Masalahnya, Axel-cowok itu masih sering mengirimi Jilan pesan, namun sebisa mungkin Jilan menolaknya. Axel juga gencar meyakini Jilan kalau hatinya hanya untuk Jilan. Jika masih tak membalas. Ketika ia hendak move on ada-ada saja tantangan dan rintangan yang akan ia hadapi. Kalau sudah begini, gimana move on nya? Benar-benar kacau. 

Jilan duduk menyimpit disudut angkot. Ia terpaksa duduk disini karena Ibu-ibu yang ingin belanja ke pasar amatlah banyak. Jilan hanya bisa mengelus dada sabar. Namun, Jilan sudah biasa dengan hal ini, tak apa dulu ia juga sering naik angkot.

"Pak, turun!" teriak Jilan nyaring.

"Siap, Necan!" Pak Ichan-supir angkot pun memberhentikan angkotnya.

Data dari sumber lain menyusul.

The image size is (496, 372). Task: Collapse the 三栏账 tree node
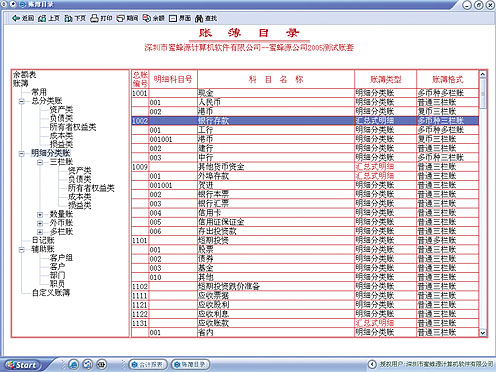coord(40,162)
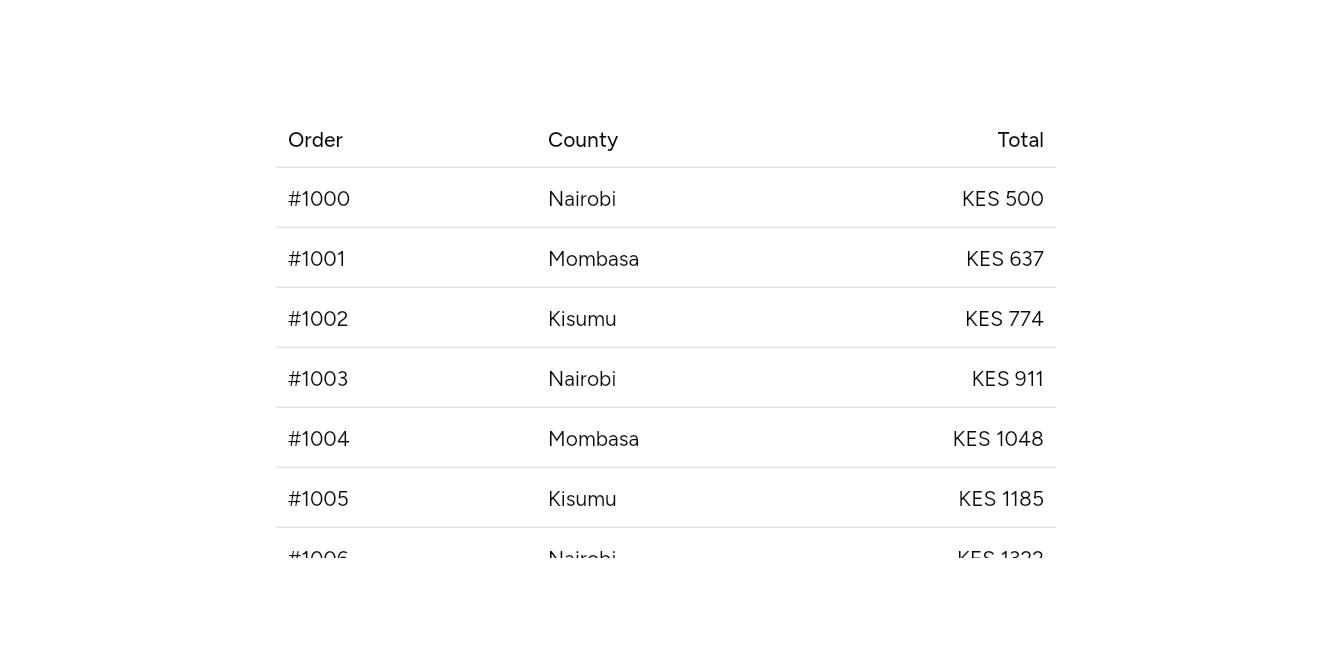Click Mombasa county in order #1004 row

click(594, 439)
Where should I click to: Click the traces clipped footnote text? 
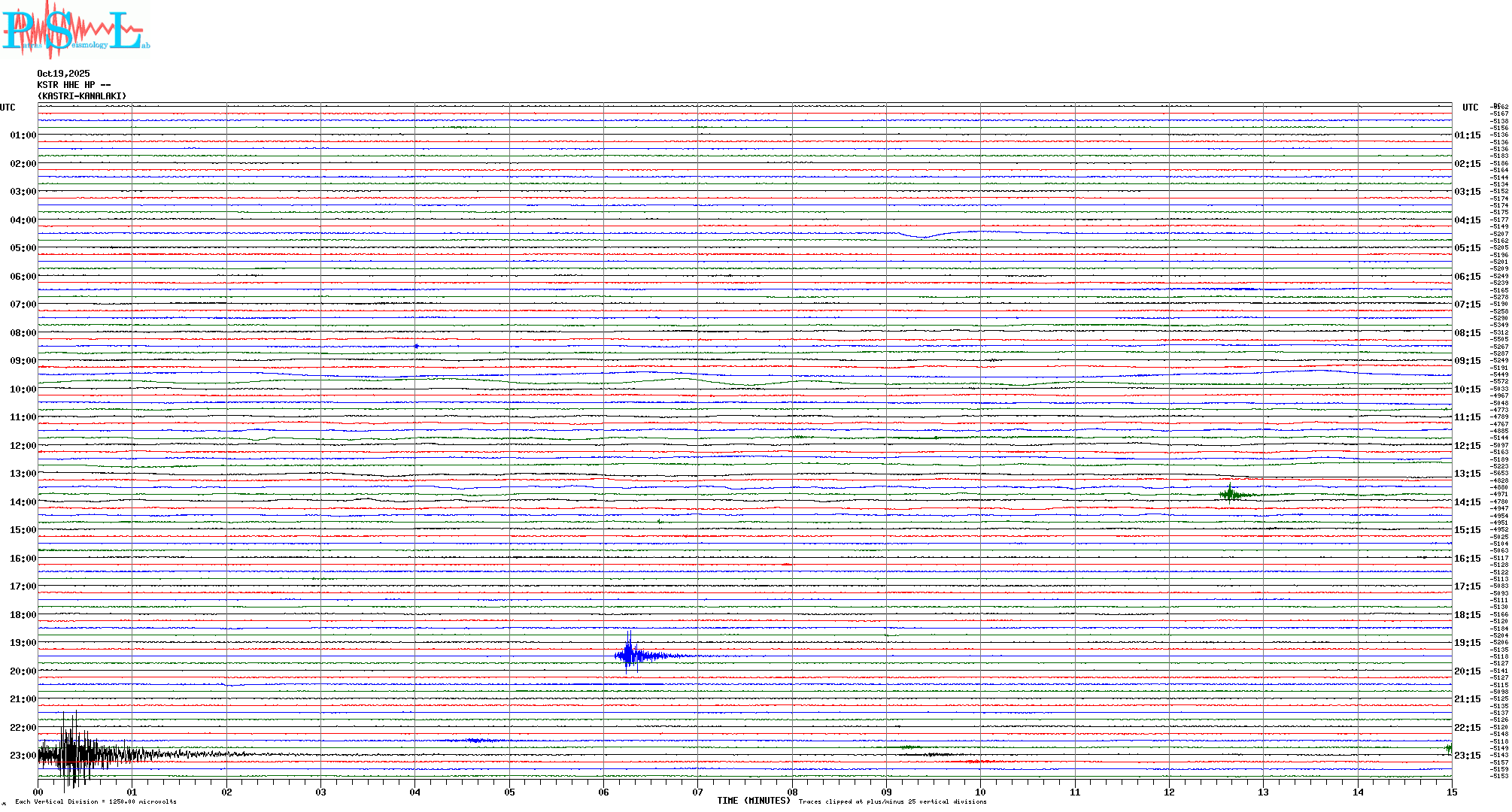click(892, 801)
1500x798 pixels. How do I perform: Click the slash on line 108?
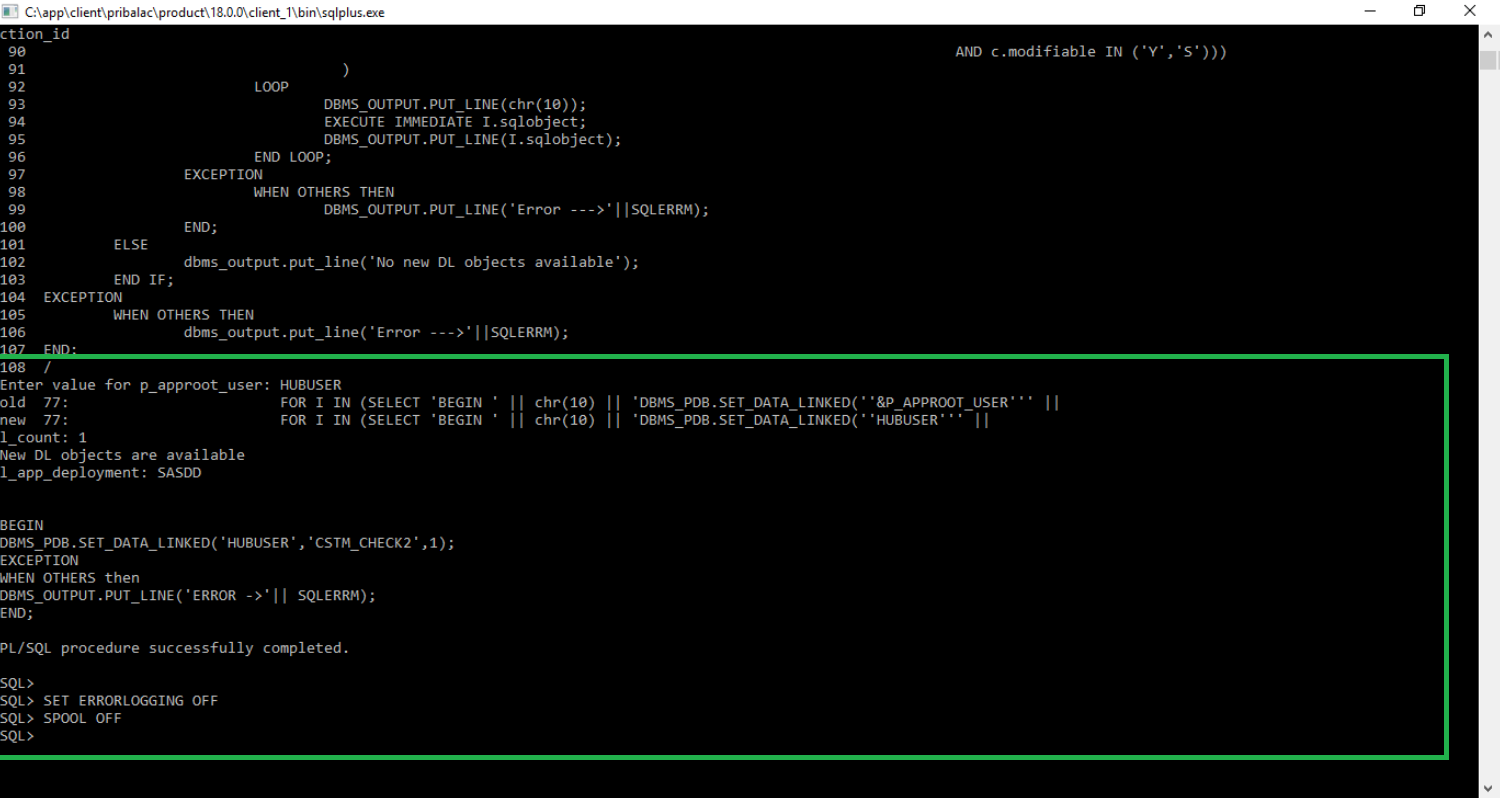[46, 366]
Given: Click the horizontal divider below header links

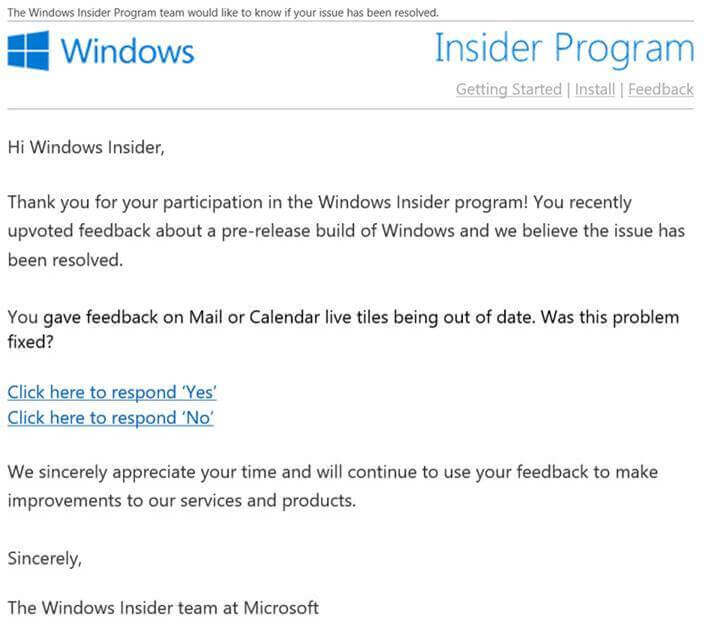Looking at the screenshot, I should tap(350, 108).
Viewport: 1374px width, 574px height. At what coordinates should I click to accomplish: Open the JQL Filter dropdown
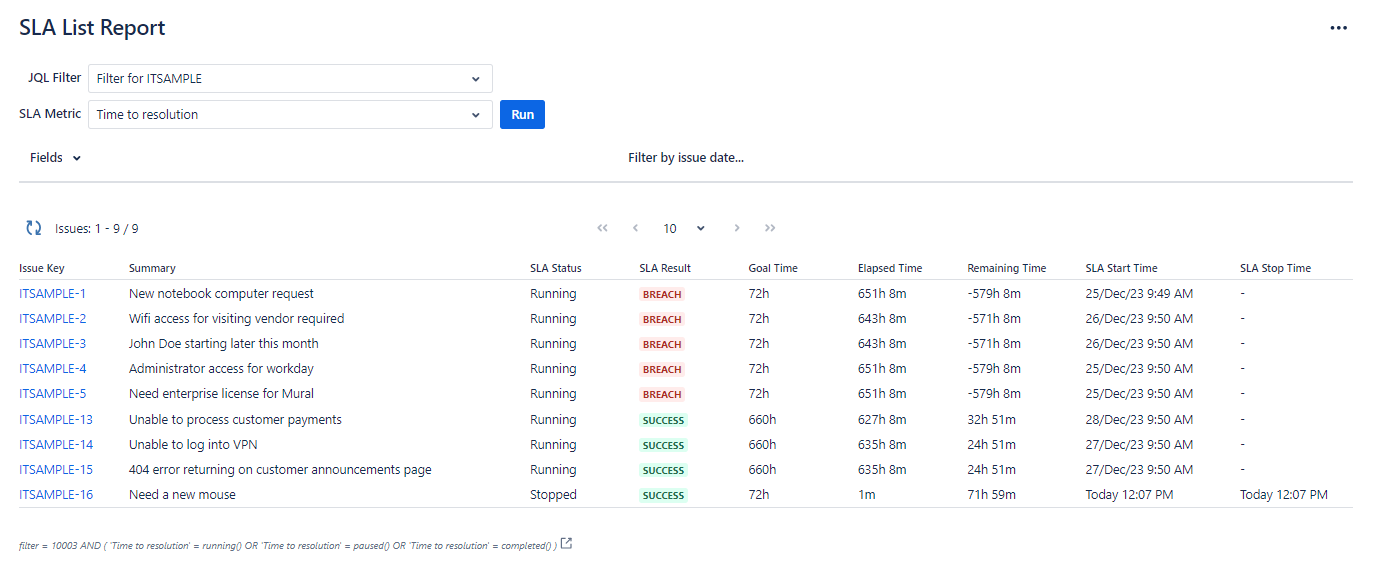[x=290, y=79]
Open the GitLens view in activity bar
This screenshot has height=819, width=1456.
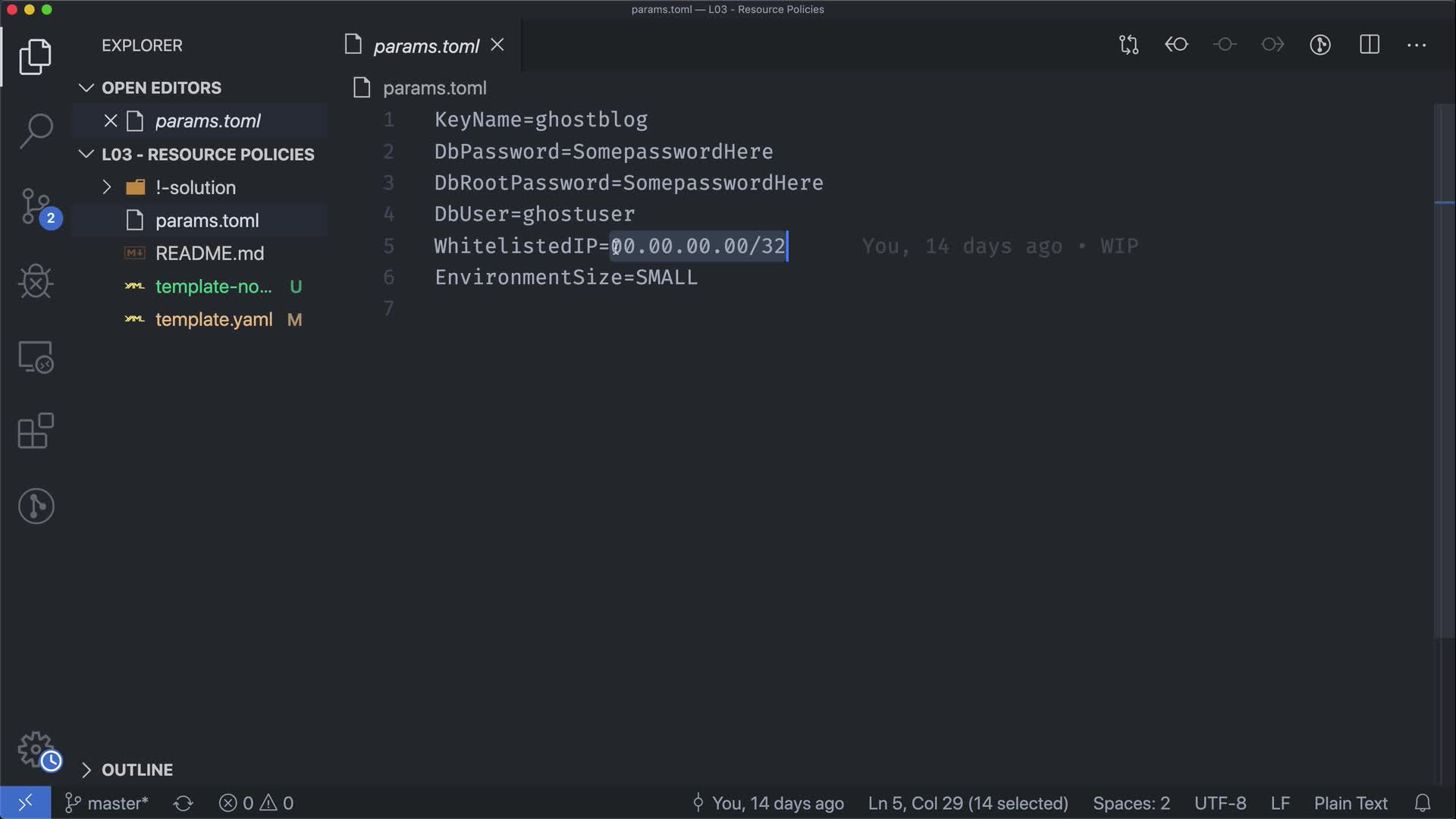pyautogui.click(x=36, y=506)
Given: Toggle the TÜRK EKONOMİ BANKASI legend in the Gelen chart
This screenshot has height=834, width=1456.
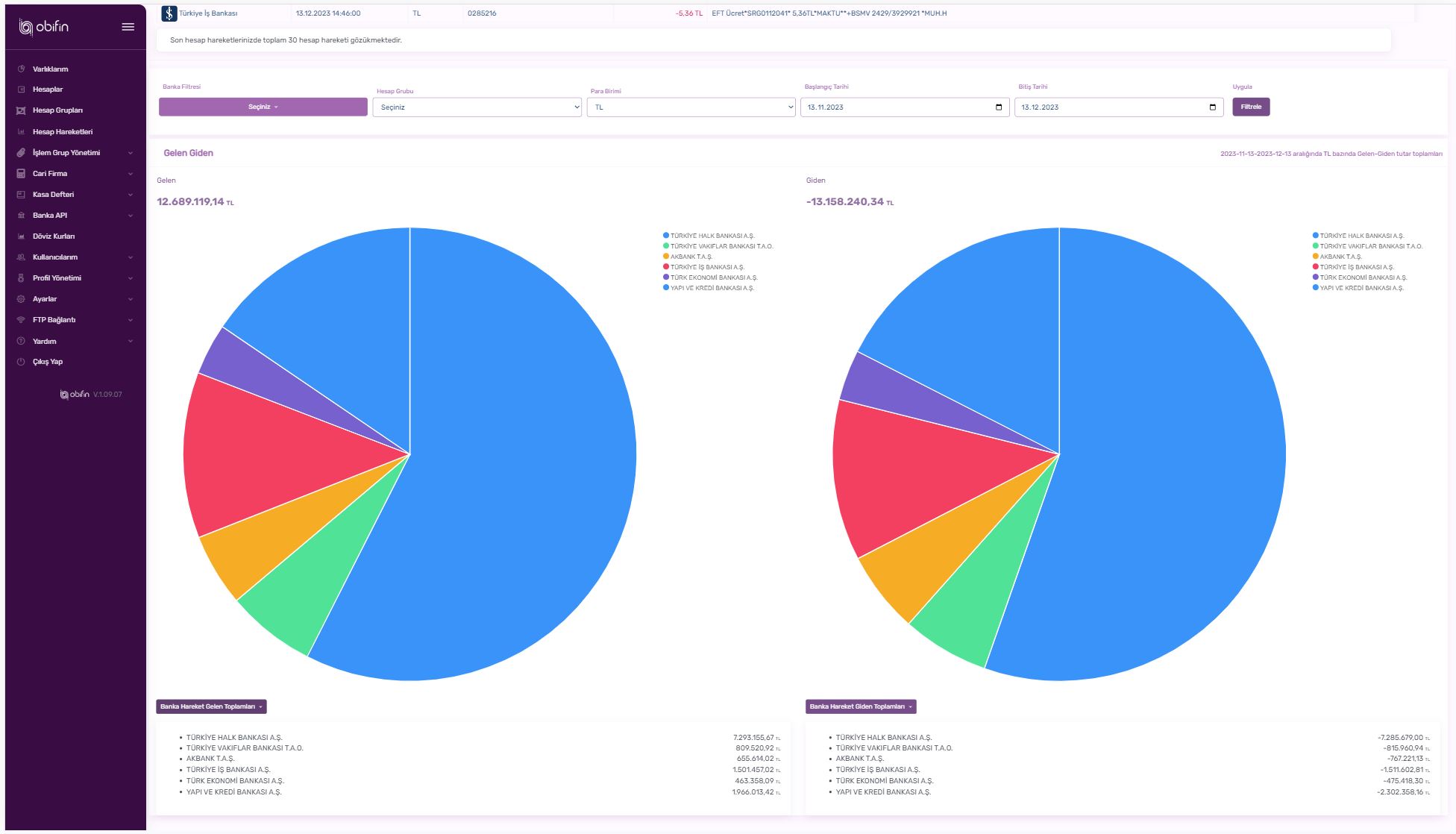Looking at the screenshot, I should (x=713, y=278).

"Terimakasih, Bagan. Semoga harini banyak yang naik, ya, pak. Jilan pergi dulu, besok pagi tungguin Jilan ditempat biasa, ya, Bagan!" pesan Jilan yang di angguki Pak Ichan.

Necan-panggilan spesial dari Pac Ichan untuk Jilan yang artinya 'Neng Cantik,' sedangkan Bagan-panggilan spesial dari Jilan untuk Pak Ichan yang artinya 'Bapak Ganteng'. Meski baru beberapa hari kebal, tetapi sikap Pak Ichan sangatlah baik dan humble.

Emang sih kafenya belum buka. Tapi, menurut informasi yang beredar, kafe ini mencari karyawan. Dan pendaftaran nya dibuka pada hari ini-Senin dari pukul delapan sampai dua siang. Langsung saja Jilan memasuki kafe tersebut.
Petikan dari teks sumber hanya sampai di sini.